The acquisition was first unveiled in August 2022, immediately drawing skepticism about its impact on competition. By November, the European Commission had raised formal objections. They never specifically prohibited the merger but made clear that securing approval would likely require significant concessions from Amazon.
With the prospect of a forced restructuring and no guarantee of eventual success, Amazon and iRobot decided to pull the plug altogether. The termination fee stipulated in their initial agreement will see Amazon pay iRobot $94 million in the aftermath.
In a strongly-worded statement, Amazon blasted regulators and claimed their interference deprived consumers of innovation and competitive pricing. But the EU has tangled with the retail giant’s acquisitive ambitions before, reaching a settlement in 2022 over Amazon’s handling of third-party seller data.

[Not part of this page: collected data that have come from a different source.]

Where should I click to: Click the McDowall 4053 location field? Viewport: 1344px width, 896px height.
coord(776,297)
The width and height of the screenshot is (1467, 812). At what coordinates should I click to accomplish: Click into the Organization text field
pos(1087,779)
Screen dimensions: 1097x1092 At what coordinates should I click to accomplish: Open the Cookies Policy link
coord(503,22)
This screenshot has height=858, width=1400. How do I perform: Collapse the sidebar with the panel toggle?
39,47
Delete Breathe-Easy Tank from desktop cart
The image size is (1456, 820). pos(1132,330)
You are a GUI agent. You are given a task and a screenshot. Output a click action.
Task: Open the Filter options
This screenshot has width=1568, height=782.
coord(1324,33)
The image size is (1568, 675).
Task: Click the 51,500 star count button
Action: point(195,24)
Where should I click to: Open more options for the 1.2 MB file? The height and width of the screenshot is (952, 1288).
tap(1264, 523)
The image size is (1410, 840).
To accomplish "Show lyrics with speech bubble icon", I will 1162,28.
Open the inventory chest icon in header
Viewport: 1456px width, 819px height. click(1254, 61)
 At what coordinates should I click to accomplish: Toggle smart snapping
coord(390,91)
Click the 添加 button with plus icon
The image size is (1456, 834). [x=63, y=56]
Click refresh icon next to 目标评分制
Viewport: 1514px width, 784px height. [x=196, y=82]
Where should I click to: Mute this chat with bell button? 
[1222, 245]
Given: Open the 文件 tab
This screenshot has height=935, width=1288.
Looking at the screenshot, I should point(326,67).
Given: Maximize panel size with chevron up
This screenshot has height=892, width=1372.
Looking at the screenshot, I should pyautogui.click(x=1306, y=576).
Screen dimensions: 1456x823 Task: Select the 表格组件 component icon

For iRobot, the collapsed deal triggered immediate financial fallout, including 350 newly announced layoffs representing 31% of the company’s workforce. Longtime CEO Colin Angle has also stepped down from his leadership roles on the board and as chief executive.
In his gracious statement accepting responsibility for the turnover, Angle maintained confidence that iRobot can still thrive independently through its ongoing robotics and home technology innovations. But after almost being acquired by one of tech’s largest giants, the road ahead for the company appears filled with uncertainty.
The scuttled acquisition reiterates Amazon’s struggles to expand its footprint, particularly under close EU examination. But regulators remain wary of letting the company gain even more influence over emerging spaces like robotics. For now, Roomba will continue policing floors free of Amazon ownership. But the next big tech merger attempt surely looms on the horizon.